LES POLEMIQUES ET CONFLITS AUTOUR DU 17 OCTOBRE.

Quelle est la signification du 17 octobre 1806 ?
Boukan News, 10/20/2024 – Pétion qui avait participé au complot pour renverser l’empereur avait une interprétation de cet événement. Il avait parlé d’une « sainte insurrection ». « Dessalines fut frappé à mort par le premier coup de fusil qui a été tiré depuis cette sainte insurrection ». De plus, dans une lettre menaçante à Christophe au début du conflit pour la mise en place d’un nouveau gouvernement à l’occasion de la préparation des électeurs pour remplacer l’empereur, il avait écrit ceci : « Si le peuple n’a pas craint d’abattre la tête de Dessalines, pourra-t-il trembler devant les intrigants et les ambitieux subalternes ?»
Résumons un peu. La mort de Dessalines est la conséquence d’une « sainte insurrection » populaire. Pétion n’a aucun problème de conscience et n’est coupable de rien. Il a liquidé un tyran, un dictateur, un mauvais administrateur, un voleur, un massacreur, un immoral, un sanguinaire, etc. Ne parle-t-on pas jusqu’à aujourd’hui du massacre des Français ? Il a fait une œuvre sainte, digne de la postérité. Il a sanctifié son acte et a cru tellement à la justesse de sa cause qu’il a écrit à Mme Dessalines pour lui annoncer la mort de son mari et lui offrir sa protection. L’histoire libérale avec Beaubrun Ardouin reprend la même thèse, accuse Dessalines de « subversion sociale ».
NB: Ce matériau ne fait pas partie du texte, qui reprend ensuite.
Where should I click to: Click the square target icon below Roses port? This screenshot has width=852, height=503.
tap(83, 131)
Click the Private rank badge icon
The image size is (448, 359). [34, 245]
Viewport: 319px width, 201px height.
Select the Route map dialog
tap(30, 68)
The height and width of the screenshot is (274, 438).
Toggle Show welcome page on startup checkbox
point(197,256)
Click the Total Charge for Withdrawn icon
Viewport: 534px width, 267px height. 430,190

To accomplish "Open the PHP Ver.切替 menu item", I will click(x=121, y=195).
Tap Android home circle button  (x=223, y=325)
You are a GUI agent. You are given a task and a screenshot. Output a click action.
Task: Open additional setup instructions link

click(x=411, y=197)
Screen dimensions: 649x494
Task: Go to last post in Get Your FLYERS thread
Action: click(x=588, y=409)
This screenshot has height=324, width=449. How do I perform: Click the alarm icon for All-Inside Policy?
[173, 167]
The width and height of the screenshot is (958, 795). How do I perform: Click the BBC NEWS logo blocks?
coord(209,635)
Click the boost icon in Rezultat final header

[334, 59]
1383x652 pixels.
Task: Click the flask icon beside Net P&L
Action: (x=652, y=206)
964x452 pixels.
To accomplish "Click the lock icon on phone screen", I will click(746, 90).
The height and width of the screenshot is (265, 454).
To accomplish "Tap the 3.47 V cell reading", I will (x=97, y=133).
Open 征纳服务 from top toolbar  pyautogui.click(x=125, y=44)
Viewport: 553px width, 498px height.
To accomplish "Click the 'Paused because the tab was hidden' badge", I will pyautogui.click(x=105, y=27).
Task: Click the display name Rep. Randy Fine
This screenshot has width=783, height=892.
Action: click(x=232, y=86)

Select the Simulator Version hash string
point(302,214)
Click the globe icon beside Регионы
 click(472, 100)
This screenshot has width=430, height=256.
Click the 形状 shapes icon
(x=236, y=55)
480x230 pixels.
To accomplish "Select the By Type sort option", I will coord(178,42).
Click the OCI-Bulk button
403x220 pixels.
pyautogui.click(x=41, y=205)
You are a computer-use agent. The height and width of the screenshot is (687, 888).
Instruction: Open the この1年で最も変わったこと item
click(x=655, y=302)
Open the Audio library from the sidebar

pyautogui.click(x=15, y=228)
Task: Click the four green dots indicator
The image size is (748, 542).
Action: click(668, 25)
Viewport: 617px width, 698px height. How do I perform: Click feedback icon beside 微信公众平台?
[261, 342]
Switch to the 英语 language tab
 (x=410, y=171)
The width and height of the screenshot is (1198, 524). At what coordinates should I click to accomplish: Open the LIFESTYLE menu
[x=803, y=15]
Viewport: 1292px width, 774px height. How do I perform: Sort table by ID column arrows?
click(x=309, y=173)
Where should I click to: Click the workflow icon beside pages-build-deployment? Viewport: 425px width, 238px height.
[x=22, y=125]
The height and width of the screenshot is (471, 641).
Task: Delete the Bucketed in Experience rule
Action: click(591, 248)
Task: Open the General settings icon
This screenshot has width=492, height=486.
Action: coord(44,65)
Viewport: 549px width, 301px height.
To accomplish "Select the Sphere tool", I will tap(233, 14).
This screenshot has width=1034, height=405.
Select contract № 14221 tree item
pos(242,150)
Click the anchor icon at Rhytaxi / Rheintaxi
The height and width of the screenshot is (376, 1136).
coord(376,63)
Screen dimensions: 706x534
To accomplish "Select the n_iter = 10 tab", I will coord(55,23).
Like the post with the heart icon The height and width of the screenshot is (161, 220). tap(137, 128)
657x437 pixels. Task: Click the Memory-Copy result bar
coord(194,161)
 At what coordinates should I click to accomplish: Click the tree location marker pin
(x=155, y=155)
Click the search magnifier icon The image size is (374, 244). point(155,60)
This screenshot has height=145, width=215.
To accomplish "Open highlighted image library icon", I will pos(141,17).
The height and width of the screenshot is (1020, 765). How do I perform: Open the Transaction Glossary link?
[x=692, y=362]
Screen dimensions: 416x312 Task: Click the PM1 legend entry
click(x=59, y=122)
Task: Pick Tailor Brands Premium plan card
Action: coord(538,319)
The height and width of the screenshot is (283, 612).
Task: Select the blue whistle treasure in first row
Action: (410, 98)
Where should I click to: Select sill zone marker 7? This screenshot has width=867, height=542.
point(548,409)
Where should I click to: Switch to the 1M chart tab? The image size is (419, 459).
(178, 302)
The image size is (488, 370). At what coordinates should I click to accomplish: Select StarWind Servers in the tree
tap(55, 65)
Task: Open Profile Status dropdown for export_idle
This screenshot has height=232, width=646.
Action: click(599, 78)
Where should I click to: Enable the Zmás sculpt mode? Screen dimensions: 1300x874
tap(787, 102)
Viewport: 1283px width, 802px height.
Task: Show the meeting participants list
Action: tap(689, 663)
Il a fait de l’empereur un criminel, un méchant : il avait promis aide et protection aux colons le 2 janvier 1804 pour tous les engloutir. On comprend que dans ces conditions, l’histoire dominante, celle des vainqueurs et des classes oligarchiques possédantes ait choisi de fêter la mort de Dessalines comme fête de la révolution, de la liberté et de la démocratie. De 1807 à 1842, on a célébré la fin de la tyrannie et de la dictature par une messe solennelle. Le pouvoir politique libéral avait mis l’histoire à leur service en chantant leurs prouesses chaque 17 octobre. Avec la reconnaissance de l’indépendance dans des conditions humiliantes pour notre dignité de peuple et notre souveraineté nationale, à partir de 1836, un vent naturaliste souffla sur le pays. On réclamait à tort et à travers la protection du commerce national, de l’industrie nationale, l’enseignement de l’histoire et de la géographie d’Haïti, et une littérature originale, ancrée dans les mœurs et les traditions du pays haïtien.
L’histoire fait une autre route et Lysius Salomon organisa le 17 octobre 1842 une cérémonie funéraire aux Cayes en l’honneur de Dessalines et, dans un vibrant discours, retrace l’oeuvre de Dessalines comme nationalisme intransigeant et radical et comme patriote. La lutte idéologique ne prit pas fin. Au cours de l’histoire, il devint un républicain, celui qui a fait de l’Etat la chose publique, un mauvais administrateur, un bloc, un socialisme avant la lettre, un libérateur. Dessalines pose un problème et toujours Quant au simple citoyen, il attend une réponse. «Ki mò ki touye lanperè?» Après la mort de Dessalines, une chanson populaire avait pris position contre cette arrogance libérale, contre le mensonge de Pétion : “Nan Pont-Rouge sila Lamò fè Dessalines doukouman Konplo sila Li fò pase wanga Gade mizè moun Gade traka peyi la Peyi la chavire Lanperè Dessalines ou se vanyan gason Pa kite peyi a tonbe Pa kite peyi gate.” La mort de Dessalines est le fruit d’un complot. Les loas de Dessalines étaient trop faibles devant la force de ce complot qui a chaviré le pays.
L’histoire dominée, celle des exclus, des marginaux de la culture et de la connaissance savante, celle de ceux ou de celles qui ne savent ni lire, ni écrire nous invite à revisiter notre histoire nationale par ces mots qui sont restés dans la tradition historique de notre communauté : “Depi lanmò Dessalines, peyi a chanje.”